_TASK ITEM_
Reproduce the opening lines of the records exactly, please, stopping after the line that contains "Task: Click Free".

Saved entries:
----------------------------------------

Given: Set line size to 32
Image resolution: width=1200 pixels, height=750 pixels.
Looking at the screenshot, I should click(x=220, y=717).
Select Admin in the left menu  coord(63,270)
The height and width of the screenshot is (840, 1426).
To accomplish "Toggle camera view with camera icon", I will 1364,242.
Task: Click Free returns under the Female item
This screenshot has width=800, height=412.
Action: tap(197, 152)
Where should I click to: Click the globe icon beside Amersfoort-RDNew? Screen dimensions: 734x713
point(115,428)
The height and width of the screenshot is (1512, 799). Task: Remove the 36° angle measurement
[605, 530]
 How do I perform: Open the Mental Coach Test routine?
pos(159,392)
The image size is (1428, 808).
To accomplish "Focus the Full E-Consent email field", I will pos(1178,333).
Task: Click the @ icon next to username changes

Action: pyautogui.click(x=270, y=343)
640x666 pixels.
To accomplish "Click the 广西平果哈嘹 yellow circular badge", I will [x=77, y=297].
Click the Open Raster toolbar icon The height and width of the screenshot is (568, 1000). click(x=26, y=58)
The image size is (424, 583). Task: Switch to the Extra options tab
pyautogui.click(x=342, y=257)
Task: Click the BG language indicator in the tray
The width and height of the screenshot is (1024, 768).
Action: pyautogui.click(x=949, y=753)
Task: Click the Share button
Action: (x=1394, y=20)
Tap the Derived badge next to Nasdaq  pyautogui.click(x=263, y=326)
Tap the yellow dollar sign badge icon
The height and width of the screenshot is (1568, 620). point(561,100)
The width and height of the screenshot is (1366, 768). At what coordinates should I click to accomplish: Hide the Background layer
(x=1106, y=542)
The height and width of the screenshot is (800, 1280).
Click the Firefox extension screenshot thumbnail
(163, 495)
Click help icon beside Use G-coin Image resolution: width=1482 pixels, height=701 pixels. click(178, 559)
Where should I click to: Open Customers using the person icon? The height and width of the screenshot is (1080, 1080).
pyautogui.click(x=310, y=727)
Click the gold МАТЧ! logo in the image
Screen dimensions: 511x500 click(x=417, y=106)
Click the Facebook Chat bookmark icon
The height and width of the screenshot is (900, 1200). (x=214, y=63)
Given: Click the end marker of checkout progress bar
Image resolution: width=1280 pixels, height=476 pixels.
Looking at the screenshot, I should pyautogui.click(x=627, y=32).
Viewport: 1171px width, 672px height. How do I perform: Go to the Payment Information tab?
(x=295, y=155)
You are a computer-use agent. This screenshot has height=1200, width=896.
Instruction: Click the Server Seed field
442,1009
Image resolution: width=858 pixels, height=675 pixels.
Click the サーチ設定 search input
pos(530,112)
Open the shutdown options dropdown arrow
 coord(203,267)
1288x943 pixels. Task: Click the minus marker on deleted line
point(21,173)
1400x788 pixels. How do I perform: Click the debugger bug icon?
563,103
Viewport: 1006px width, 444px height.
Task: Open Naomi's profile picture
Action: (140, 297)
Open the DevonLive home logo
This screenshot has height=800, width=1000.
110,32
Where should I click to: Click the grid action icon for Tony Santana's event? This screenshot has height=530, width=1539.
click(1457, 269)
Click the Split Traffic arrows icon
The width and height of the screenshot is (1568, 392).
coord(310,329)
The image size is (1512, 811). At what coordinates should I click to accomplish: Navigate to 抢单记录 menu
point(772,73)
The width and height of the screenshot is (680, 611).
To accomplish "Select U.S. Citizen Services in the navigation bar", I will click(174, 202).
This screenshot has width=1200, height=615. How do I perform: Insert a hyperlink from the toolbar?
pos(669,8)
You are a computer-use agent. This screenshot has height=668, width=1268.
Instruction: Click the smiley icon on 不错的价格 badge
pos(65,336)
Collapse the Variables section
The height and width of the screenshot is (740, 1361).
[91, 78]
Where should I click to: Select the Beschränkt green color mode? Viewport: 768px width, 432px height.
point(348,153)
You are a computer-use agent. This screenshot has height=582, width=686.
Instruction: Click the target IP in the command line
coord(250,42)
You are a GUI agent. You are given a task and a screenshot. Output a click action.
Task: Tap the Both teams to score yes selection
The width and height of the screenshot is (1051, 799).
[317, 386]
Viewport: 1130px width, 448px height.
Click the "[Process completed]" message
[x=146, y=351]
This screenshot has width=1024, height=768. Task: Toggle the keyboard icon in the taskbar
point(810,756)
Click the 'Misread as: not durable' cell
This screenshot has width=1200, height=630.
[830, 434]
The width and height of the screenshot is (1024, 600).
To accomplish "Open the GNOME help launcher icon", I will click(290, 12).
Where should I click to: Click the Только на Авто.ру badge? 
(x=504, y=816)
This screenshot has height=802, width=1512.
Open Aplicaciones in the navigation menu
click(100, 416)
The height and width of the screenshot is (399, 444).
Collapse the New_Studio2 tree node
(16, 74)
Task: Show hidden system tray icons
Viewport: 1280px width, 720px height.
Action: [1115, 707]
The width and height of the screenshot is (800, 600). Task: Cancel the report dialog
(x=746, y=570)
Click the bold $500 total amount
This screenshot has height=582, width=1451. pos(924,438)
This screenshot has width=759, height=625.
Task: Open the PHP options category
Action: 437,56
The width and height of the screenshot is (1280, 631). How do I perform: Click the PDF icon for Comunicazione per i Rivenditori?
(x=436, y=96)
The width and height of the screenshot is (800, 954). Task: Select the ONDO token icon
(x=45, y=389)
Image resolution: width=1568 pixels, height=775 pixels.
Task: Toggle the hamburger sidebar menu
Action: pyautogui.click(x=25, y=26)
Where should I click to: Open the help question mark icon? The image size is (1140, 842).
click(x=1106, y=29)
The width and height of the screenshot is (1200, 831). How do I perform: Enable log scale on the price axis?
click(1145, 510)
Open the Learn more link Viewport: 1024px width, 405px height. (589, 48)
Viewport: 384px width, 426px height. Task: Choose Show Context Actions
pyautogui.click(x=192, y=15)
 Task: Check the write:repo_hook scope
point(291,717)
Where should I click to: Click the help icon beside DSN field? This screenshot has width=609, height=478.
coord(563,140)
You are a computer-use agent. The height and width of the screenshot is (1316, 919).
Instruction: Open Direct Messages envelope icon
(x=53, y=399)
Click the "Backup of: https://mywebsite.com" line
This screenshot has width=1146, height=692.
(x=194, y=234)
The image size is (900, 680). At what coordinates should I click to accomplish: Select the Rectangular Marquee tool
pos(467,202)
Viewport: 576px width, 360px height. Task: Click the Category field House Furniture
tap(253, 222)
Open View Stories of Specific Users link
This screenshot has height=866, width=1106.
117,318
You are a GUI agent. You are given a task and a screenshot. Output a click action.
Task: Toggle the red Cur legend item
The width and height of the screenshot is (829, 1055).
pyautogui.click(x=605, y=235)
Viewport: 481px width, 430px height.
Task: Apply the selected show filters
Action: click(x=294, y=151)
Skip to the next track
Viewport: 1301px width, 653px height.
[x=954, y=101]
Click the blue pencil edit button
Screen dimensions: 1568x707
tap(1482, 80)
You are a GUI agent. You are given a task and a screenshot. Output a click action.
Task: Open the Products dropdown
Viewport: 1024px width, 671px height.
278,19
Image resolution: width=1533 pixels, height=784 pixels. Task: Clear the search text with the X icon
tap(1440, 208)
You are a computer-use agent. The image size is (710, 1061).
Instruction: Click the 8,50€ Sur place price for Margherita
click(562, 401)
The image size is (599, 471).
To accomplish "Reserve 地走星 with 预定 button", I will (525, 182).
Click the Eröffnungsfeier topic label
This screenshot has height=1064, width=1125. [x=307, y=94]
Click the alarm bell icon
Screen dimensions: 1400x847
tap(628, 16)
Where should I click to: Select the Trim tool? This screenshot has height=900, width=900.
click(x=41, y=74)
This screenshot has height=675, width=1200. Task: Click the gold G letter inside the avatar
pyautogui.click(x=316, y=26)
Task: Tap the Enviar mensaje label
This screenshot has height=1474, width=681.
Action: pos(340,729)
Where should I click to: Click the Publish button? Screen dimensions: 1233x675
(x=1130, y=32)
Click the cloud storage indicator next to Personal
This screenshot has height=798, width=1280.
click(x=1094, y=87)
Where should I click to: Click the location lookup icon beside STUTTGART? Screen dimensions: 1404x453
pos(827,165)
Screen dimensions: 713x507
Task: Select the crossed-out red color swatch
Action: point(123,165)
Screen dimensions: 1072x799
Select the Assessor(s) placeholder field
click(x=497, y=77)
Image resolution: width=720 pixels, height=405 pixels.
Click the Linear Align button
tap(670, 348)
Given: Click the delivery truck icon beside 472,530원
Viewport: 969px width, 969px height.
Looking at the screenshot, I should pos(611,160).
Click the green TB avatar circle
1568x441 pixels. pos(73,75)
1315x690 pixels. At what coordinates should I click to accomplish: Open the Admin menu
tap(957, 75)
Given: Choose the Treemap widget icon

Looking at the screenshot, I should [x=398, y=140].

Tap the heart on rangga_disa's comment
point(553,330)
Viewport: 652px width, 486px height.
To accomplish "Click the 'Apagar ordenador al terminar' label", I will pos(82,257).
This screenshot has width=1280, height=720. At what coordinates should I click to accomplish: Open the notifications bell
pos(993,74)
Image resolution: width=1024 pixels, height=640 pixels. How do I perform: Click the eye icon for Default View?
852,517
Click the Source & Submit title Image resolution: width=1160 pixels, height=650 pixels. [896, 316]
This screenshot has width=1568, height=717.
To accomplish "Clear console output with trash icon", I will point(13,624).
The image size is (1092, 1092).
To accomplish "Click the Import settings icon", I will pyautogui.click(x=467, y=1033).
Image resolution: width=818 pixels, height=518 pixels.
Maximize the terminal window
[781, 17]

----------------------------------------

_OUTPUT BELOW_
Given: Set line size to 32
Image resolution: width=1200 pixels, height=750 pixels.
Looking at the screenshot, I should click(x=220, y=717).
Select Admin in the left menu  coord(63,270)
The height and width of the screenshot is (840, 1426).
To accomplish "Toggle camera view with camera icon", I will 1364,242.
Task: Click Free returns under the Female item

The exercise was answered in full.